With the bus we went a bit north yesterday early afternoon. Horst and Mareike started exactly at the point where they had stopped the night before. We agreed after how many kilometers they would like to take a break. It was their ninth day in a row.


The sun was burning, in the background the foothills of the Atlas Mountains rose hazily. The landscape dry, now and then interspersed with an olive grove. Much plastic waste from man and wind distributed over the area.


The two run asphalt for safety reasons. The shoulder is uneven, but suitable for short parking and photography. Traffic is manageable, yet there is a lot of honking to make oneself heard, to complain, to greet. The bus wobbles due to its height, the faster another vehicle passes it.


I still don't have my composure, my body is tense from the many new impressions. The rather intense days before in Germany are still hanging in my limbs. I feel my muscles without any sport at all. Next to two such focused and self-disciplined runners, I am left with nothing but self-irony.


It is completely irrelevant to me how many months or years the two of them need for their tour. I am already impressed by the preliminary work of the two. What counts from my perspective is to try it out, and then always reconsider whether it fits.


It is an enormous physical challenge to run so many kilometers almost every day. I stand by a bit in amazement, curious. Do you supplement? And if so, enough? How do they know that a pain in the knee, foot, groin (and where it can hurt anywhere) will subside and not get worse?

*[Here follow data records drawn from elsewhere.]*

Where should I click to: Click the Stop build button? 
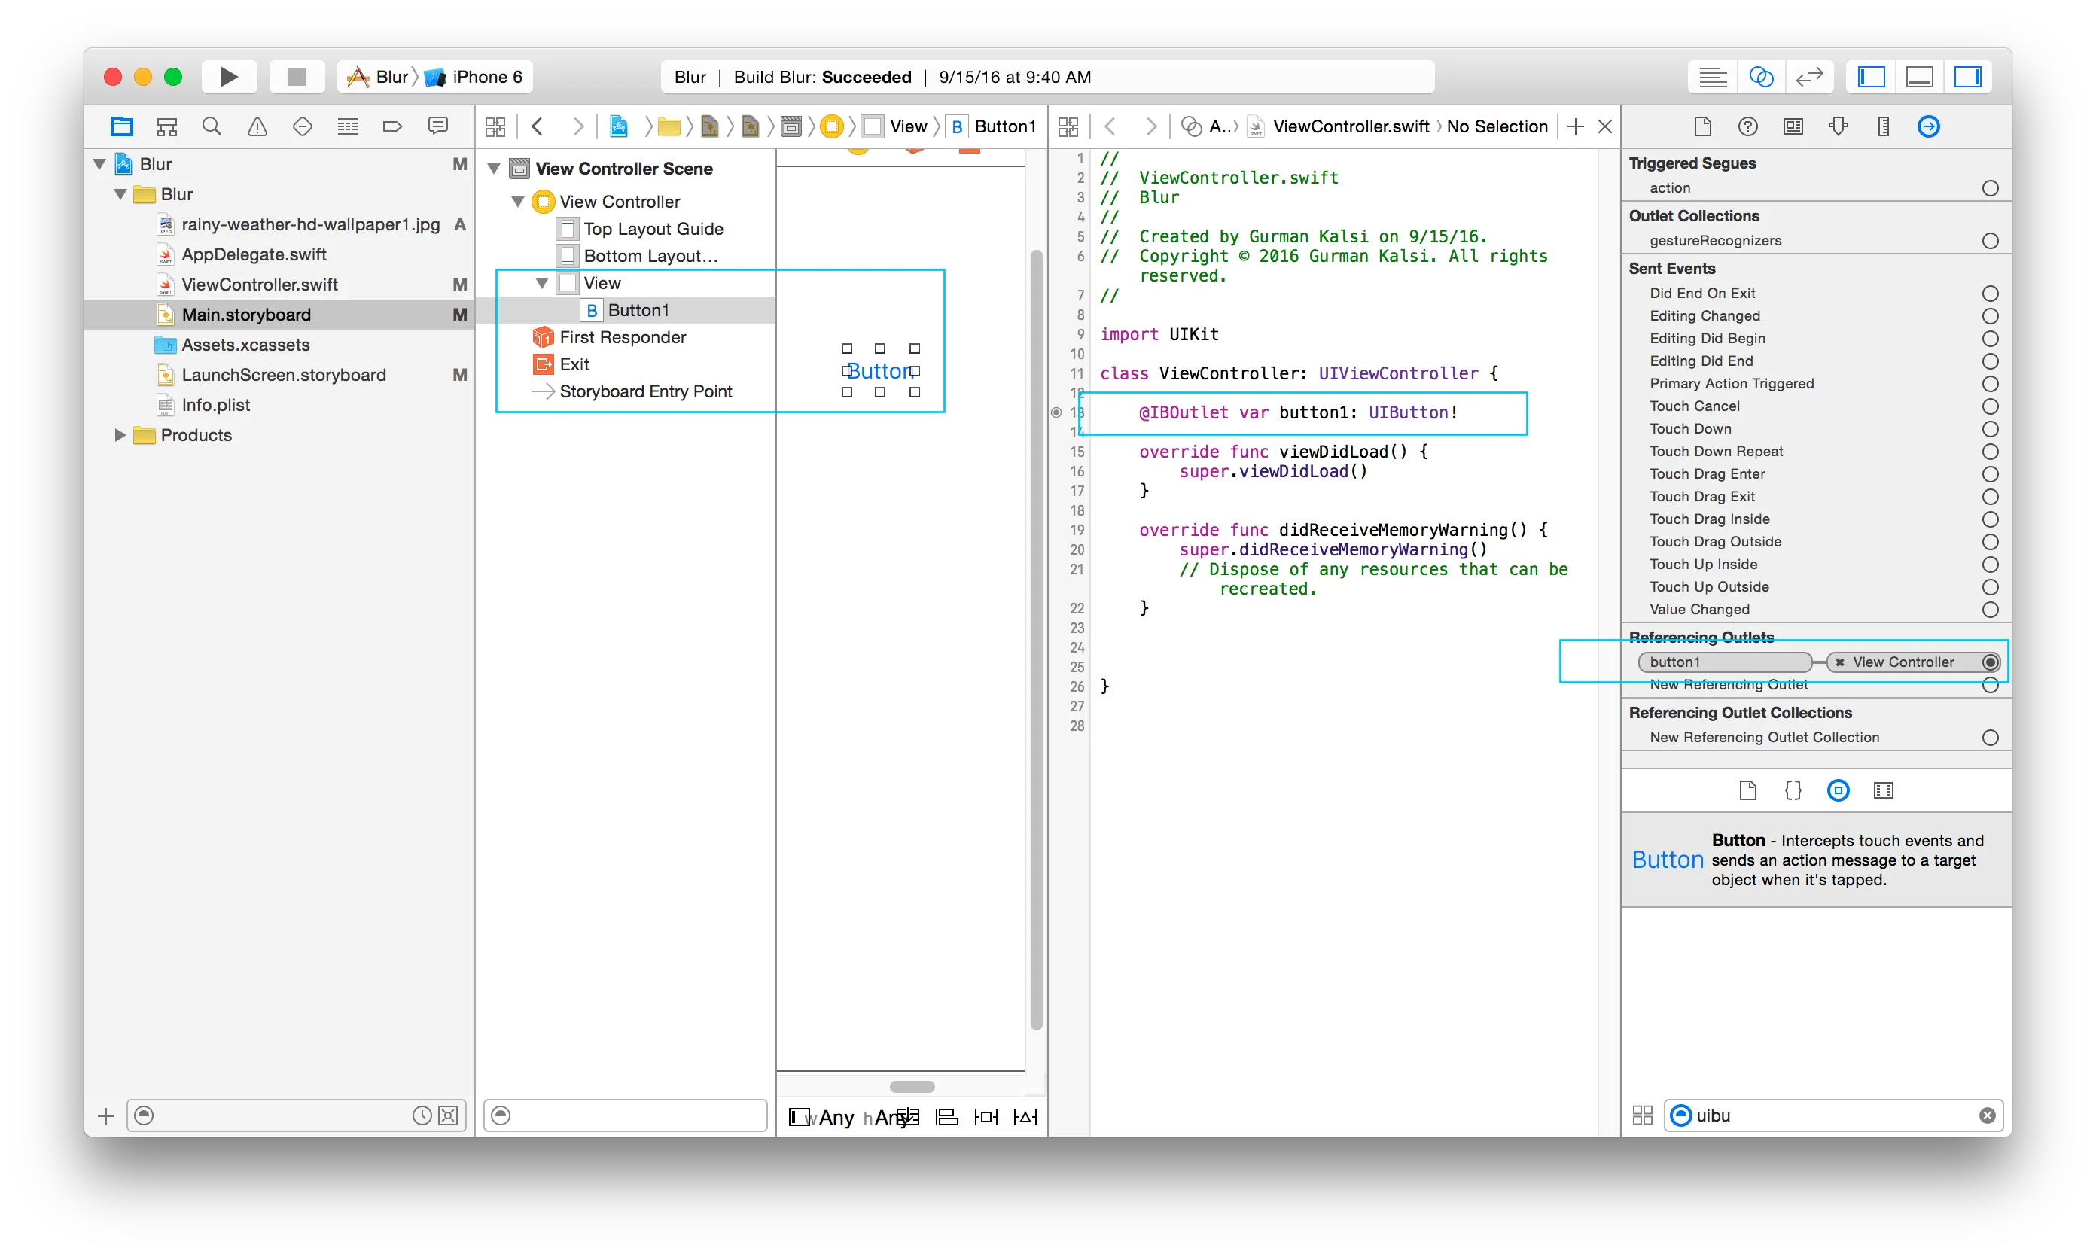coord(297,77)
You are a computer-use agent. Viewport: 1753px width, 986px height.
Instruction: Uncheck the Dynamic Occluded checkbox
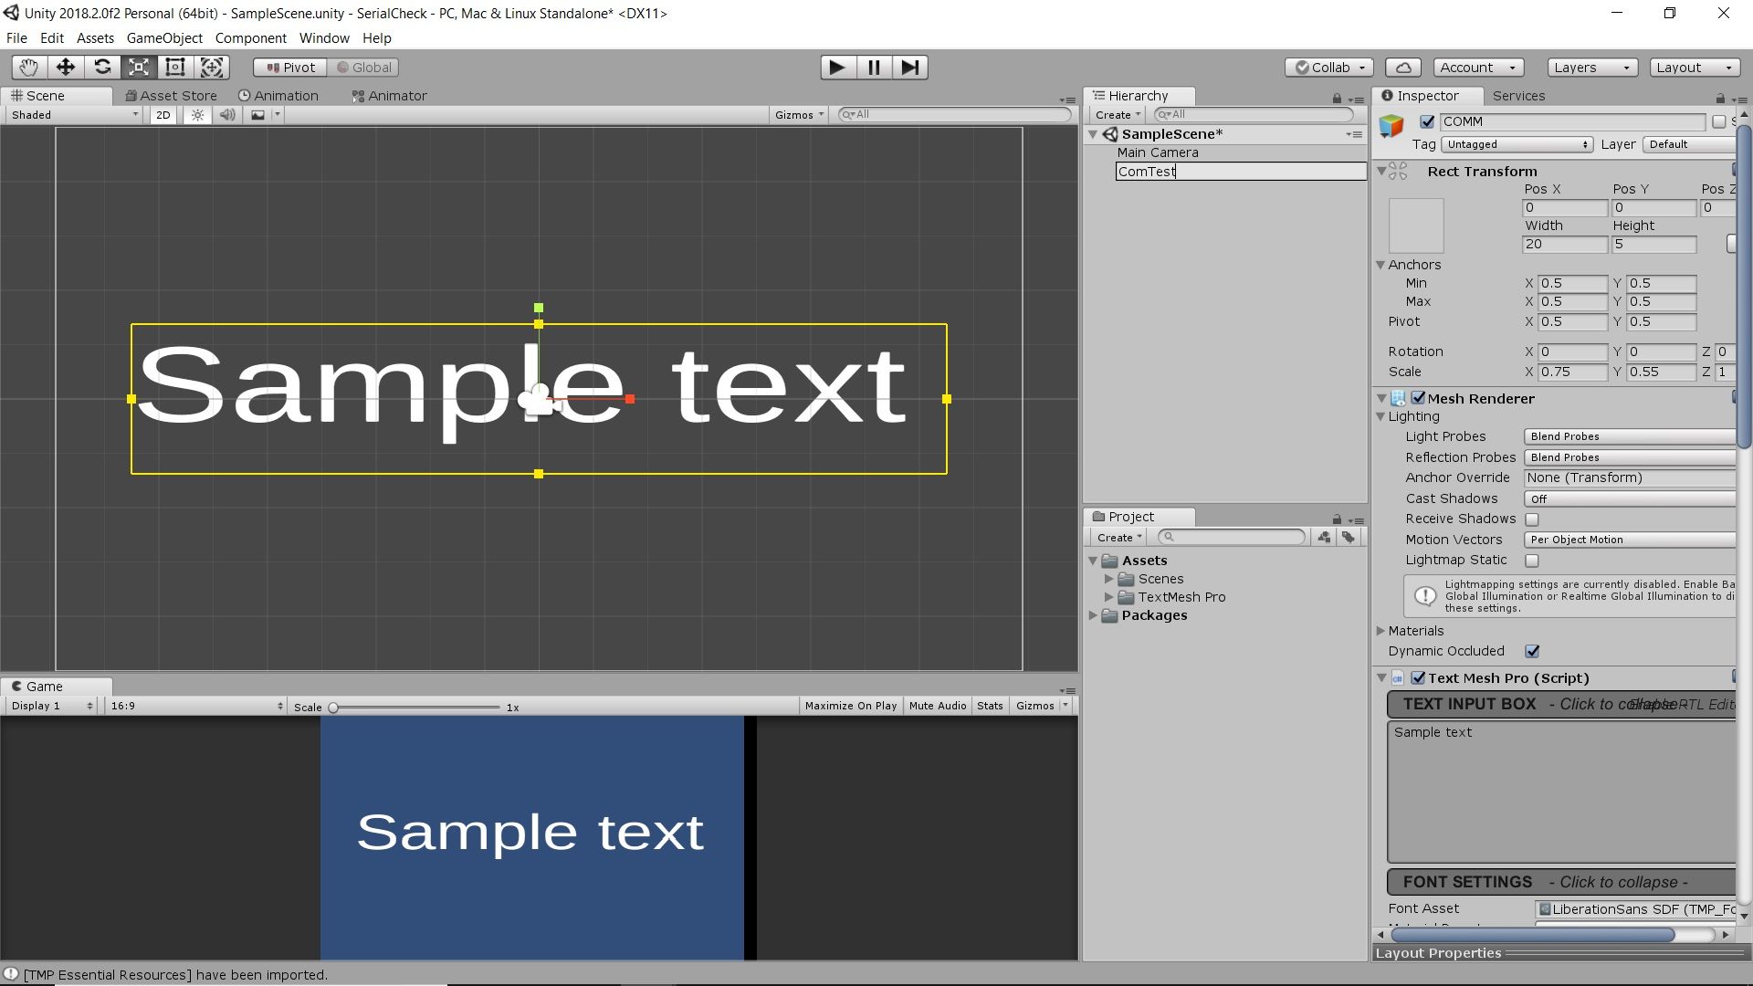1532,651
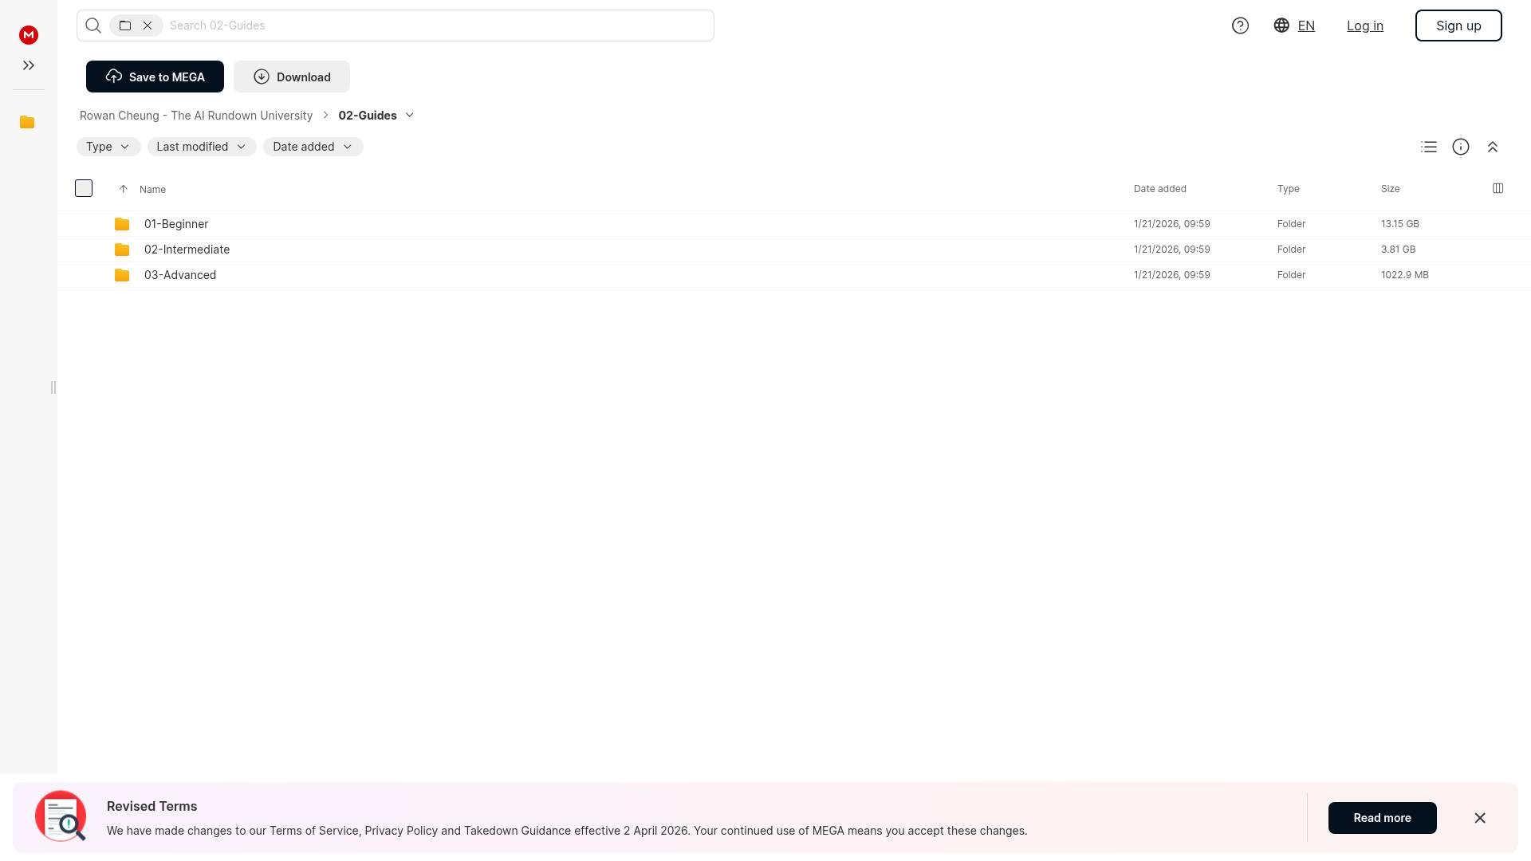Switch to list view icon
Screen dimensions: 1531x861
pos(1429,147)
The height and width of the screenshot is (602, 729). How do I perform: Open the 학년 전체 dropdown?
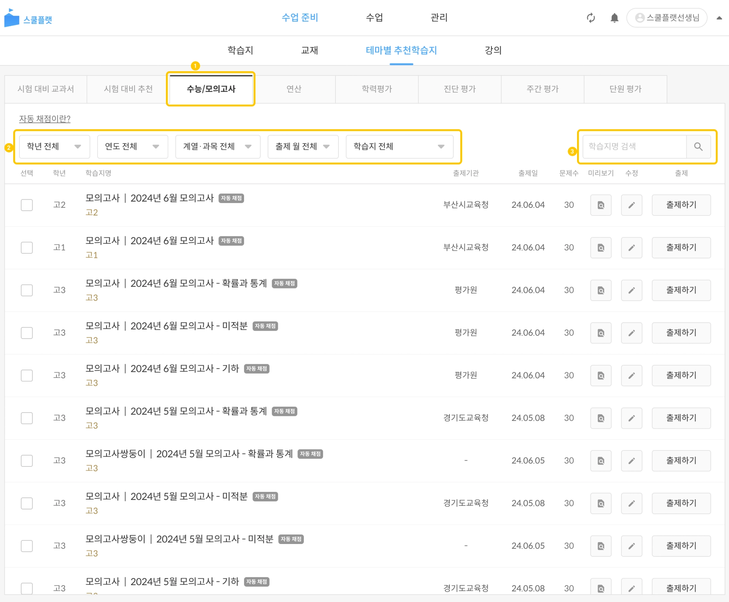(54, 146)
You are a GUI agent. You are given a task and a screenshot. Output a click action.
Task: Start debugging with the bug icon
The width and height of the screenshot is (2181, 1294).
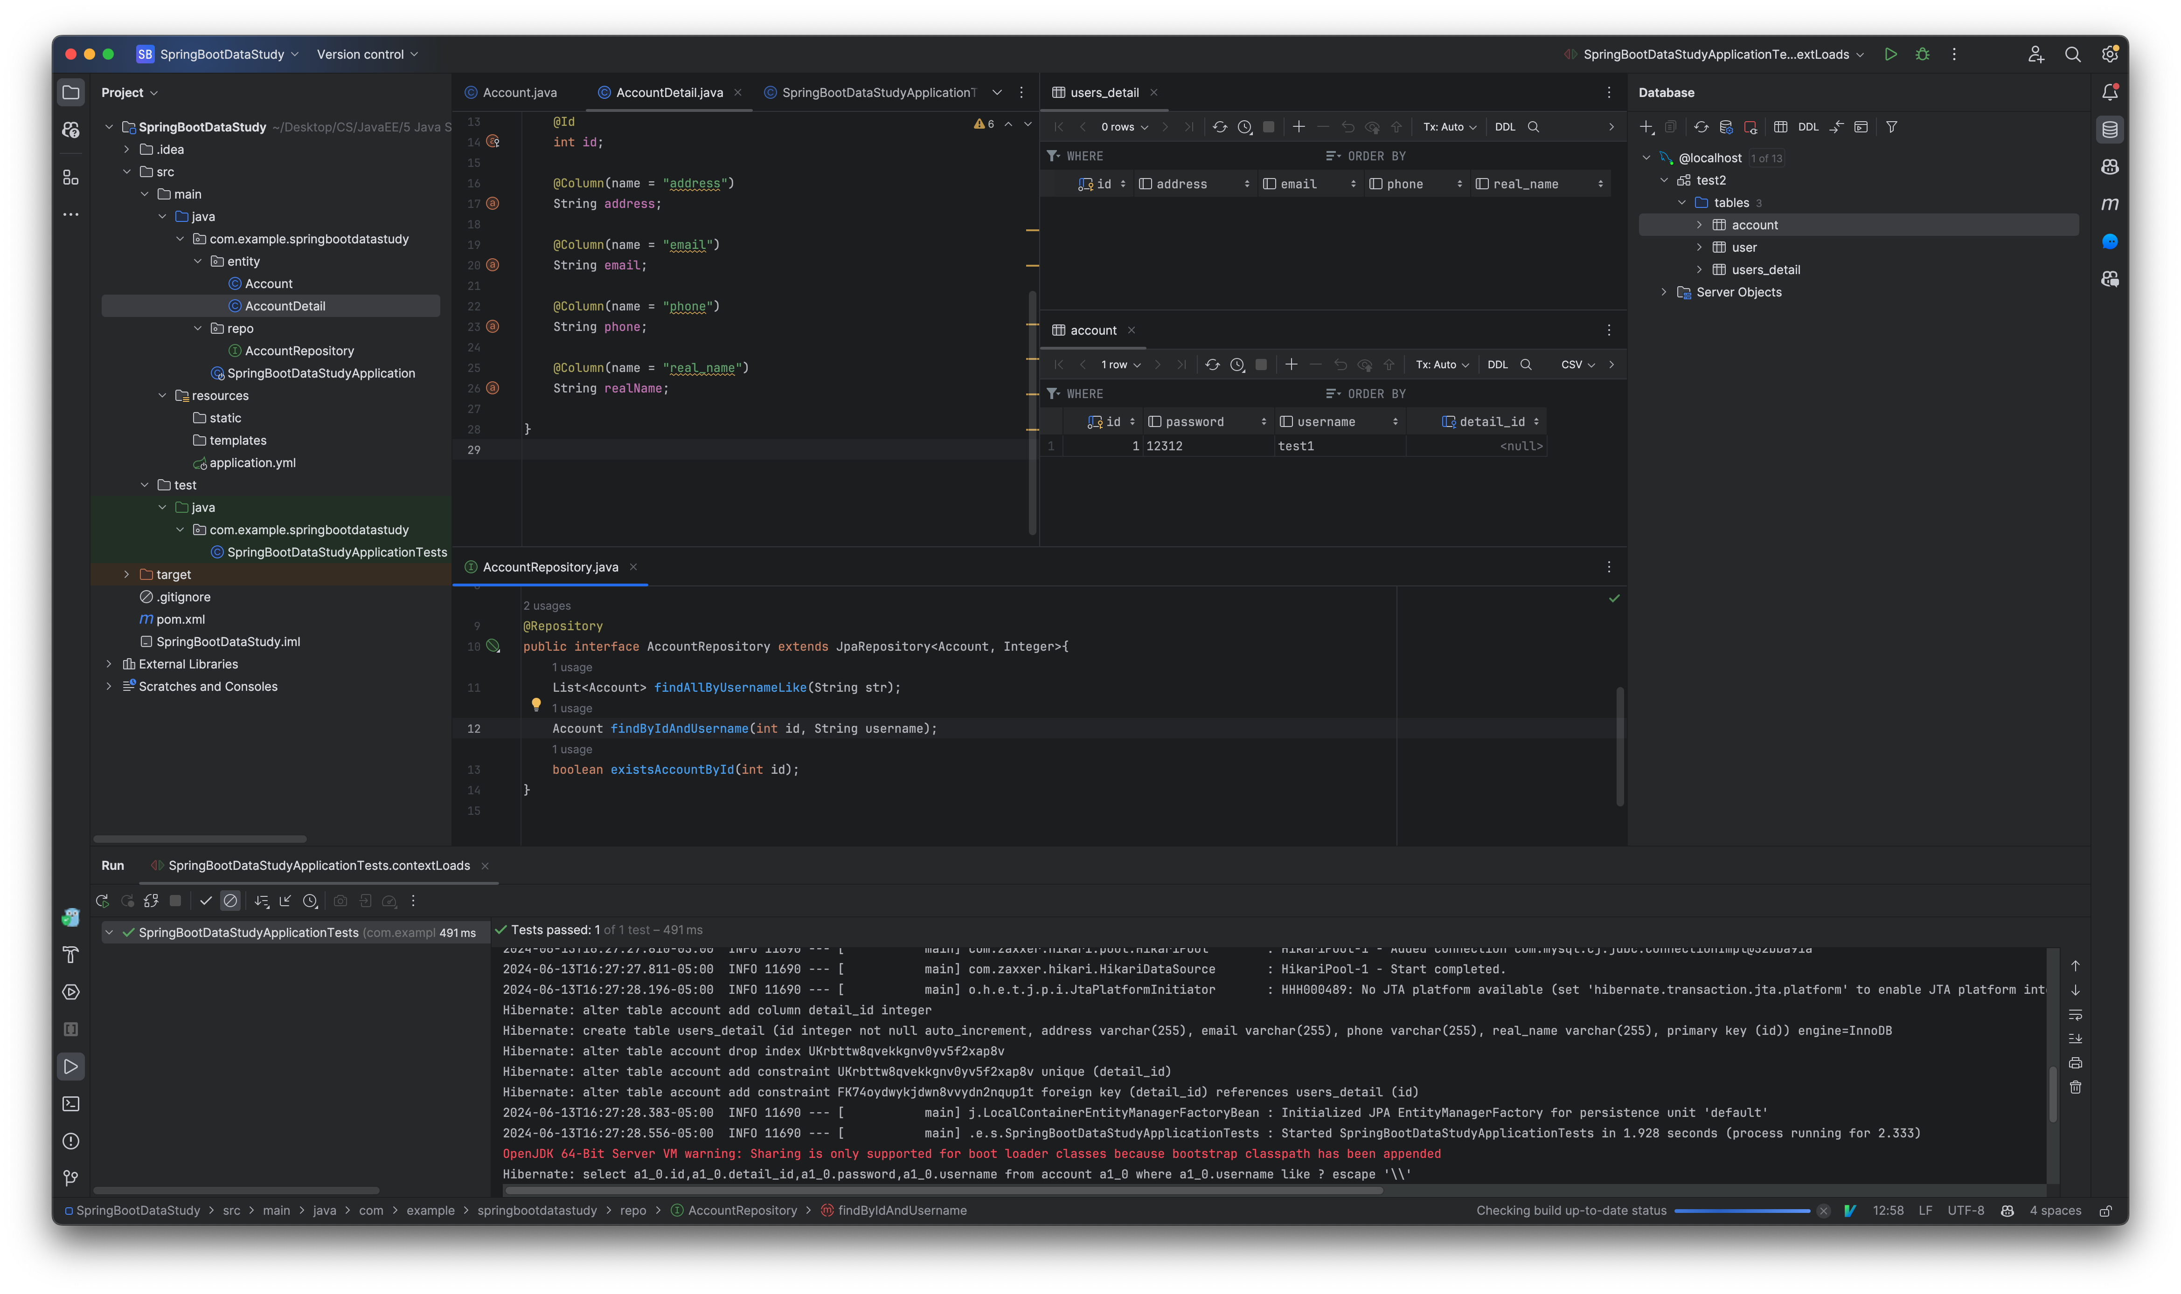(1923, 54)
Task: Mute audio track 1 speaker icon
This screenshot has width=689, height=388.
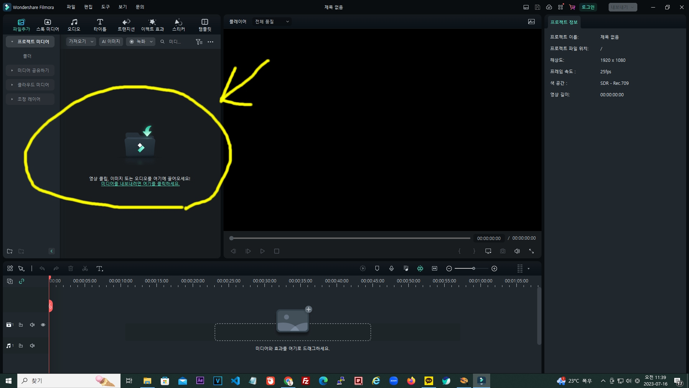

Shortly before Hergla, I buy fresh flatbread directly from the wood-burning oven. My French is limited, but the man in the Buvette and I still understand each other. I almost overlook Mareike and Horst as they walk past me in the setting evening sun.


The people in Tunisia are astonished to enthusiastic. They are asking questions and following the activities on social media. I experienced everyone we met so far as very open, friendly and grounded. On the way back to Sousse, we strike up a conversation with a cyclist who has discovered his employer as a sponsor on the bus. He works for Decathlon, there is a selfie, contacts are exchanged. The multipliers of the adventure grow.


Photos: Anja Kirig //More about the author: www.anjakirig.de



Which stories interest you the most? What questions arise?